» PROBLEM:
Your task is to restate the data word for word.

» RECORDS FOR THE TASK:
============

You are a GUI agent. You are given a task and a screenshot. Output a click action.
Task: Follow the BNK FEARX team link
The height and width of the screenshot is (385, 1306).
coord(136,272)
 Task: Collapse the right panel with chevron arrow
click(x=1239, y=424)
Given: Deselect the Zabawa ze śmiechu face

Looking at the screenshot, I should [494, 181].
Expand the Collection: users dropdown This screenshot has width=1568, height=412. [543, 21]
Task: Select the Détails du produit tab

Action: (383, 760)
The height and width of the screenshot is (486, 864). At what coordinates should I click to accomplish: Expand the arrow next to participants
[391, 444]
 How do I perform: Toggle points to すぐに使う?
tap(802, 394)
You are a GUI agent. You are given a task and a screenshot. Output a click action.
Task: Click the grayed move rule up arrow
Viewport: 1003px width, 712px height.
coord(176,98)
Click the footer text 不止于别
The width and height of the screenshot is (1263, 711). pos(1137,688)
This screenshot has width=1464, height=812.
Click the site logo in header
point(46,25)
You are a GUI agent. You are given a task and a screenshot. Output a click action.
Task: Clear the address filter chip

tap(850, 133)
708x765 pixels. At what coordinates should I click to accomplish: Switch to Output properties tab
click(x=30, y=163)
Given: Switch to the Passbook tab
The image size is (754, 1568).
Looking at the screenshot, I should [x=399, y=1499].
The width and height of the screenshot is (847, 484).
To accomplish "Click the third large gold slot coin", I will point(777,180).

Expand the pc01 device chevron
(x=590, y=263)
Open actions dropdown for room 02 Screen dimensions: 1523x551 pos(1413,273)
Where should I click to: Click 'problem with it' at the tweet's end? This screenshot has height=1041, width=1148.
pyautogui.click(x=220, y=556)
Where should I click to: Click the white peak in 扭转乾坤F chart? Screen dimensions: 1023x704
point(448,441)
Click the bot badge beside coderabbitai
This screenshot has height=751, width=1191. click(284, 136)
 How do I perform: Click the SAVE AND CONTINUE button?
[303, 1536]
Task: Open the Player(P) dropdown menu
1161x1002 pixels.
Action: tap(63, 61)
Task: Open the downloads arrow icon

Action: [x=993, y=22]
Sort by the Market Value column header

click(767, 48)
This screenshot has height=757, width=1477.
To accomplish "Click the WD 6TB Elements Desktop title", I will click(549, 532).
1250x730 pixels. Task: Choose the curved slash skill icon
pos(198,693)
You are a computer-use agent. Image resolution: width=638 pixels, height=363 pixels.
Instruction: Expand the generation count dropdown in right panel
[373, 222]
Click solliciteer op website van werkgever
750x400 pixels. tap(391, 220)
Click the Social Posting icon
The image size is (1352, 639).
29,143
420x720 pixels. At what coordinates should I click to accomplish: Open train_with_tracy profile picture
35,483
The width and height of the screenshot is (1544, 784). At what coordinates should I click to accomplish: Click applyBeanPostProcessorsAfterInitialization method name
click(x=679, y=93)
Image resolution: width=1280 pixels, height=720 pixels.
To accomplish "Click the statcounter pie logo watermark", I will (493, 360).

============

» PROBLEM SOLUTION:
You are a GUI agent. You are given a task and a screenshot. Output a click action.
Task: Follow the BNK FEARX team link
The height and width of the screenshot is (385, 1306).
coord(136,272)
 Task: Collapse the right panel with chevron arrow
click(x=1239, y=424)
Given: Deselect the Zabawa ze śmiechu face

Looking at the screenshot, I should [494, 181].
Expand the Collection: users dropdown This screenshot has width=1568, height=412. [543, 21]
Task: Select the Détails du produit tab

Action: (383, 760)
The height and width of the screenshot is (486, 864). At what coordinates should I click to accomplish: Expand the arrow next to participants
[391, 444]
 How do I perform: Toggle points to すぐに使う?
tap(802, 394)
You are a GUI agent. You are given a task and a screenshot. Output a click action.
Task: Click the grayed move rule up arrow
Viewport: 1003px width, 712px height.
coord(176,98)
Click the footer text 不止于别
The width and height of the screenshot is (1263, 711). pos(1137,688)
This screenshot has width=1464, height=812.
Click the site logo in header
point(46,25)
You are a GUI agent. You are given a task and a screenshot. Output a click action.
Task: Clear the address filter chip

tap(850, 133)
708x765 pixels. At what coordinates should I click to accomplish: Switch to Output properties tab
click(x=30, y=163)
Given: Switch to the Passbook tab
The image size is (754, 1568).
Looking at the screenshot, I should [x=399, y=1499].
The width and height of the screenshot is (847, 484).
To accomplish "Click the third large gold slot coin", I will point(777,180).

Expand the pc01 device chevron
(x=590, y=263)
Open actions dropdown for room 02 Screen dimensions: 1523x551 pos(1413,273)
Where should I click to: Click 'problem with it' at the tweet's end? This screenshot has height=1041, width=1148.
pyautogui.click(x=220, y=556)
Where should I click to: Click the white peak in 扭转乾坤F chart? Screen dimensions: 1023x704
point(448,441)
Click the bot badge beside coderabbitai
This screenshot has height=751, width=1191. click(284, 136)
 How do I perform: Click the SAVE AND CONTINUE button?
[303, 1536]
Task: Open the Player(P) dropdown menu
1161x1002 pixels.
Action: tap(63, 61)
Task: Open the downloads arrow icon

Action: [x=993, y=22]
Sort by the Market Value column header

click(767, 48)
This screenshot has height=757, width=1477.
To accomplish "Click the WD 6TB Elements Desktop title", I will click(549, 532).
1250x730 pixels. Task: Choose the curved slash skill icon
pos(198,693)
You are a computer-use agent. Image resolution: width=638 pixels, height=363 pixels.
Instruction: Expand the generation count dropdown in right panel
[373, 222]
Click solliciteer op website van werkgever
750x400 pixels. tap(391, 220)
Click the Social Posting icon
The image size is (1352, 639).
29,143
420x720 pixels. At what coordinates should I click to accomplish: Open train_with_tracy profile picture
35,483
The width and height of the screenshot is (1544, 784). At what coordinates should I click to accomplish: Click applyBeanPostProcessorsAfterInitialization method name
click(x=679, y=93)
Image resolution: width=1280 pixels, height=720 pixels.
To accomplish "Click the statcounter pie logo watermark", I will (493, 360).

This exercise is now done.